Réalisé par Alejandro Gonzalez Inarritu, avec : Leonardo DiCaprio, Tom Hardy, Will Poulter, Domhnall Gleeson

Dans une Amérique profondément sauvage, Hugh Glass, un trappeur, est attaqué par un ours et grièvement blessé. Abandonné par ses équipiers, il est laissé pour mort. Mais Glass refuse de mourir. Seul, armé de sa volonté et porté par l’amour qu’il voue à sa femme et à leur fils, Glass entreprend un voyage de plus de 300 km dans un environnement hostile, sur la piste de l’homme qui l’a trahi. Sa soif de vengeance va se transformer en une lutte héroïque pour braver tous les obstacles, revenir chez lui et trouver la rédemption.

 

the-revenant-affiche

 

Inarritu réalise ici son sixième long métrage. Accompagné du directeur en photographie Emmanuel Lubezeki, ensemble ils ont réalisé un chef d’oeuvre.

Une lumière naturelle, de magnifiques plans de la nature, des plans séquences juste incroyables et des caméras placées au plus près des personnages, voici la recette d’un long métrage réussi.
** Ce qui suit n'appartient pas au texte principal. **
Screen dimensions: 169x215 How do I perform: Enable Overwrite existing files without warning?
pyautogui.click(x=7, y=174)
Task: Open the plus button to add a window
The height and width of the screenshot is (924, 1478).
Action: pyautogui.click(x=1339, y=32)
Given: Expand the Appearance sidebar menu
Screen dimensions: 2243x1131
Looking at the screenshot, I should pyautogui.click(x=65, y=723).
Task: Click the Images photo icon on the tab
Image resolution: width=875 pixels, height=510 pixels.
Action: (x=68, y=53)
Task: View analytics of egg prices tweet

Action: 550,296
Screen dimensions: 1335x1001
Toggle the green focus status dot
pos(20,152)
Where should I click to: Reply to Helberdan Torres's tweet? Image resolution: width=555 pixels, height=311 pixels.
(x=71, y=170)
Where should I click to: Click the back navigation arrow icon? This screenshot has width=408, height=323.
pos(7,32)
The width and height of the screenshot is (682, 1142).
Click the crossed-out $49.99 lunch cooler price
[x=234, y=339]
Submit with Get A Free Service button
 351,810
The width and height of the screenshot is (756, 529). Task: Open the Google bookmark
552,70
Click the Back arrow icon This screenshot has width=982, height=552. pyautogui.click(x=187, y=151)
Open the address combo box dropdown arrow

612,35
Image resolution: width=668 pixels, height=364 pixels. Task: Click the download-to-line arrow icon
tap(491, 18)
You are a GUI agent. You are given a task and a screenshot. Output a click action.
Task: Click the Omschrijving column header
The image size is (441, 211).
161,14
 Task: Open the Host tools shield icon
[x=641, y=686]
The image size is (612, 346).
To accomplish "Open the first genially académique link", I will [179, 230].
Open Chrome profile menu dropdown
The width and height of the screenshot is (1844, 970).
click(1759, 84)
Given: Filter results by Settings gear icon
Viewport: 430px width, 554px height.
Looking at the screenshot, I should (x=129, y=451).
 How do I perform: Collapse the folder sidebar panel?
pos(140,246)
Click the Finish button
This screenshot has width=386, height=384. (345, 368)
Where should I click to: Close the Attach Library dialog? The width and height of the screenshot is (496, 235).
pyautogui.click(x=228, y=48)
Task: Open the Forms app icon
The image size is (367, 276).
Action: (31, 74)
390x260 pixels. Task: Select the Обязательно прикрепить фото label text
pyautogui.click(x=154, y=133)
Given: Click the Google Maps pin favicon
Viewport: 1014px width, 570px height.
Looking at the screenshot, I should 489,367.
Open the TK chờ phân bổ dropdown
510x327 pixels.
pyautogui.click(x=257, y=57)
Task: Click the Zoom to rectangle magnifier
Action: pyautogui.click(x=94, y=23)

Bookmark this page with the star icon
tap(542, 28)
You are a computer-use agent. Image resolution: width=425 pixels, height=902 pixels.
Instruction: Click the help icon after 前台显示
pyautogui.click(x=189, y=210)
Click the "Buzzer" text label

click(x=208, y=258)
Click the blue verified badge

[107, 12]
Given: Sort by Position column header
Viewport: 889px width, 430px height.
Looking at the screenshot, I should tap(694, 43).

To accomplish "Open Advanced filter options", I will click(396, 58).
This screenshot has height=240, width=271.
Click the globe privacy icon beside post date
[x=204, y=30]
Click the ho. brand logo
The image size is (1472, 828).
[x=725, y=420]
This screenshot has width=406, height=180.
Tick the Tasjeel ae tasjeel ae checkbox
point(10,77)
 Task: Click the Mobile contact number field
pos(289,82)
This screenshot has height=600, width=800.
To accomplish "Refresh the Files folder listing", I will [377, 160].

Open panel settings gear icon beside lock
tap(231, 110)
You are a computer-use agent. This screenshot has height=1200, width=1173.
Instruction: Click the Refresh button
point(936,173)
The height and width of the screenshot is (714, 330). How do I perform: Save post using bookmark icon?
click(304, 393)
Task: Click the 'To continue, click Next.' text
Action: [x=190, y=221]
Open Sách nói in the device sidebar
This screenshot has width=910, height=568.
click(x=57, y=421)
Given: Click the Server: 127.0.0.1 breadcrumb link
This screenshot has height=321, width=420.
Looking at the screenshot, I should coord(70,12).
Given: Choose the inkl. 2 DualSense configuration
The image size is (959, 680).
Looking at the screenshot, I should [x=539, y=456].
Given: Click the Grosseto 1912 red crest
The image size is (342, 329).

On ajoute à ces ingrédients, la performance incroyable d’un acteur, Leonardo DiCaprio sans oublier certains autres protagonistes comme Tom Hardy et Will Poulter.

On saupoudre d’effets spéciaux réussis et c’est prêt!

 

Des plans séquences qui viennent nous mettre d’emblée au coeur d’un combat, un moment magnifique qui n’a rien à envier à la 3D. Et ce sentiment, d’être embarqué dans l’histoire de ce film, ne fait que s’amplifier au fur et à mesure que l’heure tourne. En tant que spectateur, on est tenu en haleine, on ne fait plus que suivre les péripéties du héros mais on l’accompagne dans ses actions. Cela est rendu possible grâce à une lumière naturelle qui joue même avec la réflexion du soleil sur la caméra. La respiration de Hugh Glass qui embue la caméra. Cette recherche de réalisme ne fait qu’accroitre la sensation du spectateur de prendre part au film. Le réalisateur peut remercier son directeur de la photographie Emmanuel Lubezeki, sans qui le film n’aurait pas été un chef d’oeuvre. Il a travaillé notamment avec Terence Malick et Alfonso Cuàron. On notera que dans The Revenant, il n’y a pratiquement aucune lumière artificielle.

 

Outre l’esthétisme de ce film, on remarquera également la performance de ces acteurs. Leonardo DiCaprio qui joue le rôle de Hugh Glass, un père de famille qui voue un amour inconditionnel à sa femme et son fils. Il subit dès les premières scènes les pires atrocités. La performance qu’on retiendra est celle de l’acteur, tournant dans des conditions climatiques éprouvantes pour le corps et l’esprit. On retrouve également Tom Hardy qui joue le rôle de John Fitzgerald, un trappeur à priori sans empathie pour le personnage de Leonardo DiCaprio. Même si Tom Hardy dans ce film, ne récolte pas forcément la sympathie du spectateur, il incarne ce personnage de telle sorte qu’on ne le reconnait même pas jusqu’à l’arrivée du générique de fin!

 

Hugh Glass et John Fitzgerald

Hugh Glass et John Fitzgerald

 

Une pointe d’onirisme vient également assaisonner ce film, sans oublier la beauté de Mère Nature. Certains plans contenant des arbres, filmés en contre plongée viennent rythmés le film. Une métaphore sur l’arbre et la façon dont on se place pour l’observer accompagne ces séquences.

Le spectateur n’est pas épargné par cette atmosphère bestiale qui règne tout le long du film. Pour ma part, j’en suis ressortie épuisée et transpirante. Ma vision sur l’humain ayant totalement basculée puisque je m’étais rendue compte qu’il était capable d’être encore plus bestial qu’un animal lorsque ses conditions de survie étaient menacées. Que serions nous capable de faire pour survivre? Jusqu’où serions nous capable d’aller ?

Le seul bémol reste la fin du film : trop longue, sans suspense, sans effets et sans beauté.

 

Dans tous les cas, ce film est un chef d’oeuvre, par ses images mais aussi par la performance des acteurs et pour le ressenti qu’il amène aux spectateur. Bien plus qu’un film, ce fut une expérience pour le spectateur!